REQUIREMENT | Lay out all the lines of the records below as a numbered list, leaving out any blank lines.

[Saved data entries]
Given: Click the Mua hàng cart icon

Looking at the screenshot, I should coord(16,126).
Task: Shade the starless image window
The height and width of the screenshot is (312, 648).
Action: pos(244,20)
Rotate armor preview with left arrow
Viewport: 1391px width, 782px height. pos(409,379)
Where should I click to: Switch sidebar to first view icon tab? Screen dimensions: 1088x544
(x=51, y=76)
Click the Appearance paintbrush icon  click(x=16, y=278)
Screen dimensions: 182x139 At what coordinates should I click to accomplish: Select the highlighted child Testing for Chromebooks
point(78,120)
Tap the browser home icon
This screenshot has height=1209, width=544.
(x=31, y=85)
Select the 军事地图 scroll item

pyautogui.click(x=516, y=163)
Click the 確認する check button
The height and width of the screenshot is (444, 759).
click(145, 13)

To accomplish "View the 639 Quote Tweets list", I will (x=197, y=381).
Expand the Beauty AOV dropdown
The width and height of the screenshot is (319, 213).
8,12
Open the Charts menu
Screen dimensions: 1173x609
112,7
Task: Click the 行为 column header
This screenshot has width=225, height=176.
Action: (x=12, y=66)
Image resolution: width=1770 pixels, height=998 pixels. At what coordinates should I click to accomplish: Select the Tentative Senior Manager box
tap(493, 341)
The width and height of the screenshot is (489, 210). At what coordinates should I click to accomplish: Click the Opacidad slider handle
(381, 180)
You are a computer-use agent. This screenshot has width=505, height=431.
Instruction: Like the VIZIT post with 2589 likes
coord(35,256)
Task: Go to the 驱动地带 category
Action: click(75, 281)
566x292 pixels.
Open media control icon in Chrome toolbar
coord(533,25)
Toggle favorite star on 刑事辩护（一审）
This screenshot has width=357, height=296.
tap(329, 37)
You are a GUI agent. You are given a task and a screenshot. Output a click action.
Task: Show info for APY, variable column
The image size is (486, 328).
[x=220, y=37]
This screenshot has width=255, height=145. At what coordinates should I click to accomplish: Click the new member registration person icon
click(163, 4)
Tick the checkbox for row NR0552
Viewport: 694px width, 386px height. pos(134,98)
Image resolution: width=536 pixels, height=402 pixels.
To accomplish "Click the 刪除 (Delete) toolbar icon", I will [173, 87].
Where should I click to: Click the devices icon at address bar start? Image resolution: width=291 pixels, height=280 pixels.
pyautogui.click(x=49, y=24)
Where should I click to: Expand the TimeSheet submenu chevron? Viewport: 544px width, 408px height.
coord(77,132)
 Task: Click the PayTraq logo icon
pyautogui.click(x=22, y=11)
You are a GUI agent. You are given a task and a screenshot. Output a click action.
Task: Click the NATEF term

THE SOLUTION |
1. Given: Click the Mua hàng cart icon
2. Looking at the screenshot, I should coord(16,126).
3. Task: Shade the starless image window
4. The height and width of the screenshot is (312, 648).
5. Action: pos(244,20)
6. Rotate armor preview with left arrow
7. Viewport: 1391px width, 782px height. pos(409,379)
8. Where should I click to: Switch sidebar to first view icon tab? Screen dimensions: 1088x544
9. (x=51, y=76)
10. Click the Appearance paintbrush icon  click(x=16, y=278)
11. Screen dimensions: 182x139 At what coordinates should I click to accomplish: Select the highlighted child Testing for Chromebooks
12. point(78,120)
13. Tap the browser home icon
14. This screenshot has height=1209, width=544.
15. (x=31, y=85)
16. Select the 军事地图 scroll item
17. pyautogui.click(x=516, y=163)
18. Click the 確認する check button
19. The height and width of the screenshot is (444, 759).
20. click(145, 13)
21. To accomplish "View the 639 Quote Tweets list", I will (x=197, y=381).
22. Expand the Beauty AOV dropdown
23. The width and height of the screenshot is (319, 213).
24. 8,12
25. Open the Charts menu
26. Screen dimensions: 1173x609
27. 112,7
28. Task: Click the 行为 column header
29. This screenshot has width=225, height=176.
30. Action: (x=12, y=66)
31. Image resolution: width=1770 pixels, height=998 pixels. At what coordinates should I click to accomplish: Select the Tentative Senior Manager box
32. tap(493, 341)
33. The width and height of the screenshot is (489, 210). At what coordinates should I click to accomplish: Click the Opacidad slider handle
34. (381, 180)
35. You are a computer-use agent. This screenshot has width=505, height=431.
36. Instruction: Like the VIZIT post with 2589 likes
37. coord(35,256)
38. Task: Go to the 驱动地带 category
39. Action: click(75, 281)
40. 566x292 pixels.
41. Open media control icon in Chrome toolbar
42. coord(533,25)
43. Toggle favorite star on 刑事辩护（一审）
44. This screenshot has width=357, height=296.
45. tap(329, 37)
46. You are a GUI agent. You are given a task and a screenshot. Output a click action.
47. Task: Show info for APY, variable column
48. The image size is (486, 328).
49. [x=220, y=37]
50. This screenshot has width=255, height=145. At what coordinates should I click to accomplish: Click the new member registration person icon
51. click(163, 4)
52. Tick the checkbox for row NR0552
53. Viewport: 694px width, 386px height. pos(134,98)
54. Image resolution: width=536 pixels, height=402 pixels.
55. To accomplish "Click the 刪除 (Delete) toolbar icon", I will [173, 87].
56. Where should I click to: Click the devices icon at address bar start? Image resolution: width=291 pixels, height=280 pixels.
57. pyautogui.click(x=49, y=24)
58. Where should I click to: Expand the TimeSheet submenu chevron? Viewport: 544px width, 408px height.
59. coord(77,132)
60.  Task: Click the PayTraq logo icon
61. pyautogui.click(x=22, y=11)
62. You are a GUI agent. You are given a task and a screenshot. Output a click action.
63. Task: Click the NATEF term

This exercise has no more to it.